Calvin further observed
253 that "Servetus, not the least among the Anabaptists," also wrongly assumes that "infants...are unable to believe." To Servetus, for that reason, all infants still "lie under condemnation."
Replied Calvin: "Seeing it is certain that [covenantal] infants are blessed by Him [Christ], it follows that they are freed from death.... Servetus cannot show that by divine appointment several years must elapse before the new spiritual life begins. Paul's testimony is that...the children of believers are holy by supernatural grace....
"Servetus [himself] afterwards adds that no man becomes our brother, unless by the spirit of adoption -- which is only conferred by the hearing of faith." Calvin answered: "Who will presume from this, to give [or prescribe] the law to God -- and say that He may not ingraft infants into Christ by some other secret method" than by hearing the Word physically through one's ears?
Servetus, continued Calvin, "objects that Cornelius was baptized after receiving the Holy Spirit.... He objects that infants cannot be regarded as new men.... But what I have said again and again, I now repeat.... From non-age...God takes His own methods of regenerating."
In a letter to Servetus, Calvin made an even more pertinent remark. "We say that Christ extends His hand to the children of holy parents as soon as they are born or conceived ('
simul ac nascitur') -- in order to liberate them from the general guilt of sin."
254
We cannot here deal with Calvin's minor role in the final trial of Servetus -- before the then still non-Calvinistic magistrates of Geneva. Harvard's Dr. G.H. Williams was sympathetic toward that heretic. Yet even Williams wrote
255 "that Servetus the anti-Nicene anti-Chalcedonian Anabaptist was not a pacifist. He expressly recognized the state as ordained
by Christ, and he legitimated as proper to a Christian magistrate the punishment of obstinate or blasphemous heretics by death....

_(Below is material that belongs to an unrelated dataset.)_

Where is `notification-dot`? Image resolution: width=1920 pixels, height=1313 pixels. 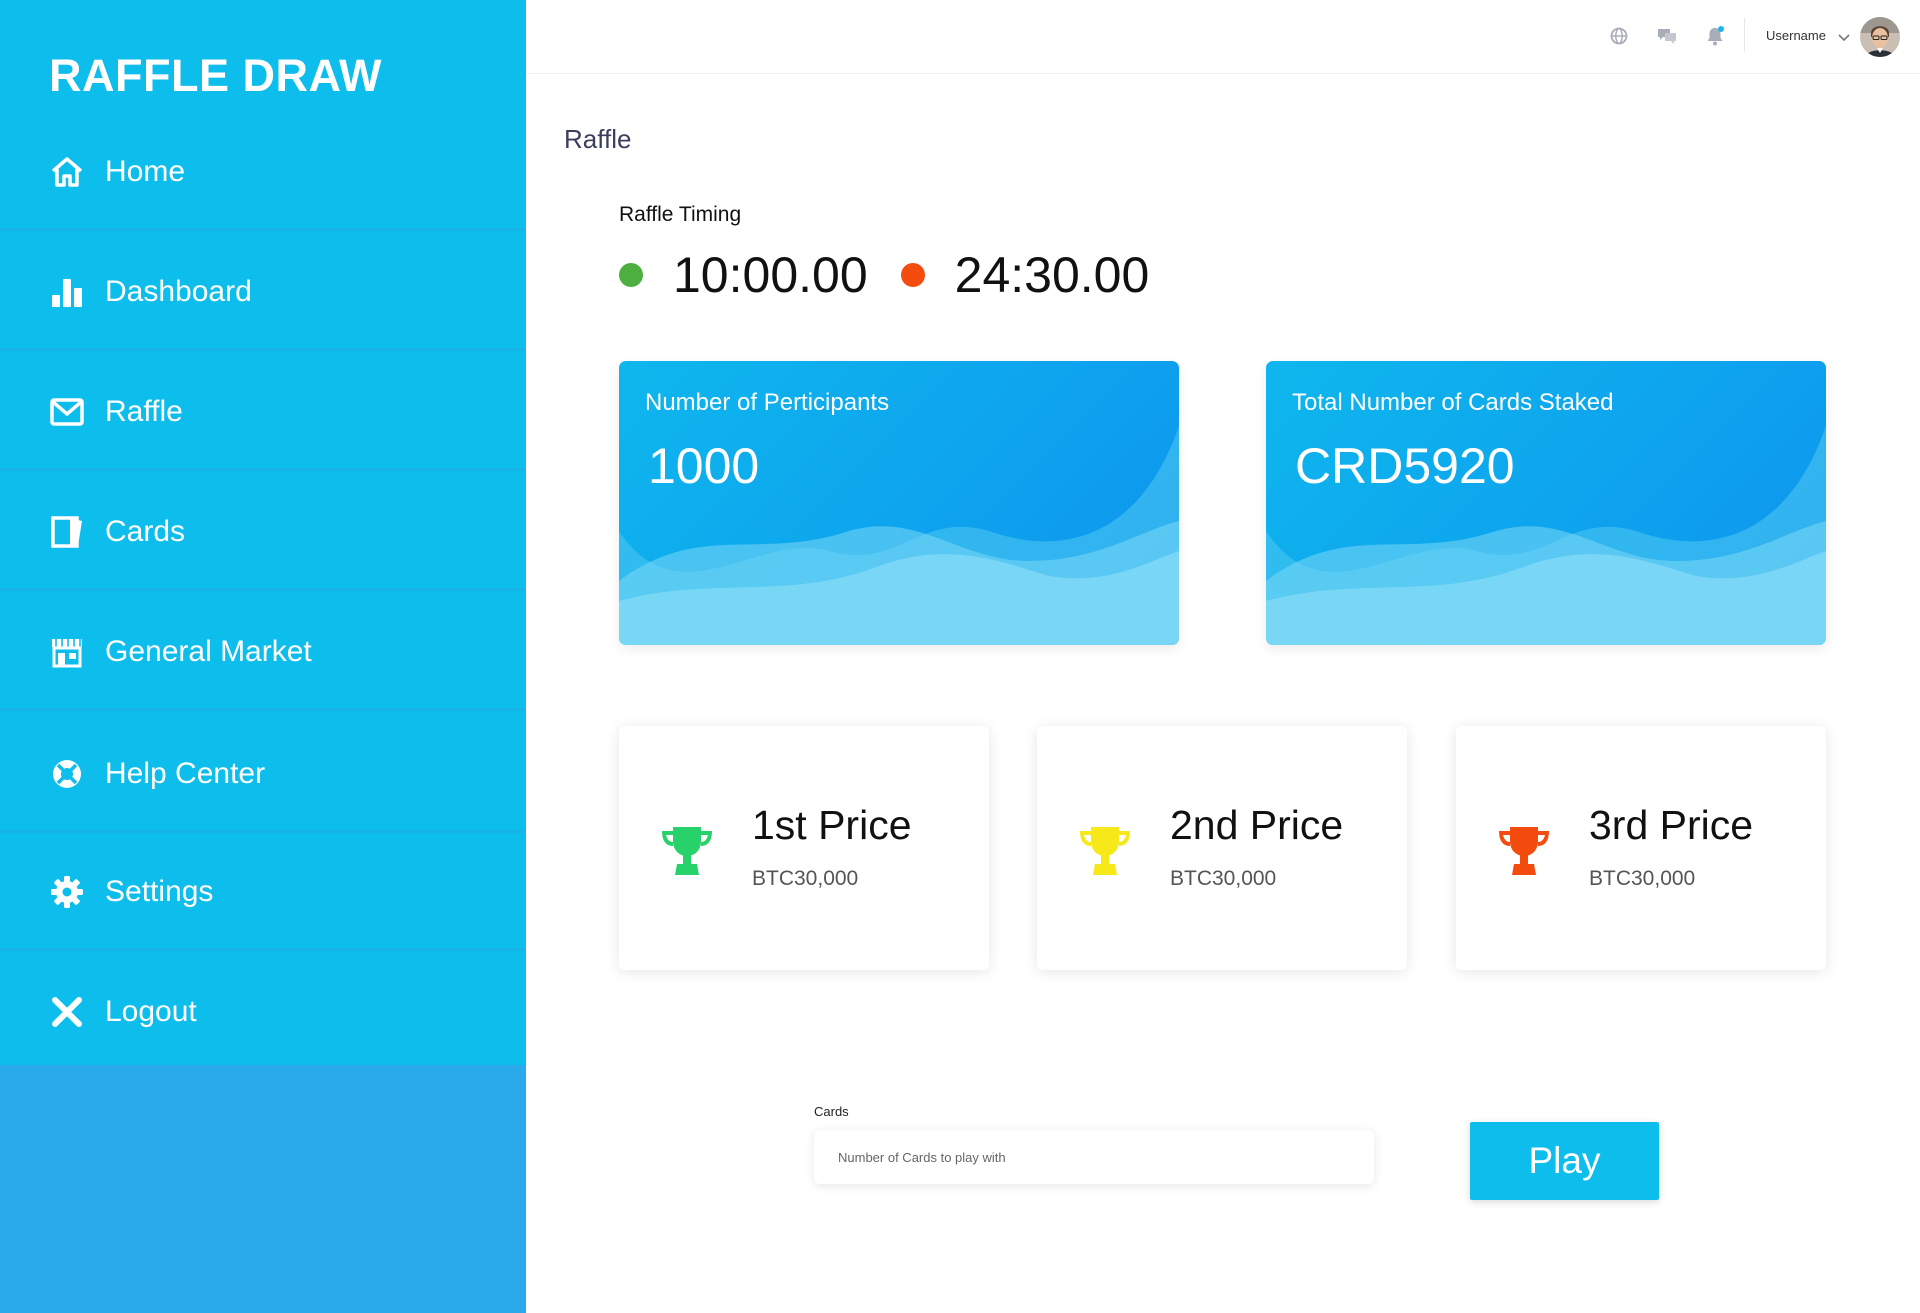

"As the trial ran its course Servetus was variously --headstrong, truculent, and plaintive.... He demanded that Calvin be imprisoned likewise, with death to one or the other under the
poena talionis.... Bullinger of Zurich...asked for the death penalty.... The condemnation of Servetus' doctrine was unanimous.... The public prosecutor Claude Rigot -- himself a Libertine! -- accused Servetus of
subverting the social order, of a dissolute life, and of affinity with Jews and Turks....
"The court found Servetus guilty..., and condemned him to be burned at the stake.... Calvin intervened to secure an execution more merciful than death by burning, but the judgment was not changed. It was Farel who conducted Servetus to the place of execution..., urging him to recant. Servetus rejected all entreaties.... In his extremity, he was explicit in his belief -- still refusing to ascribe eternity to the person of Jesus Christ."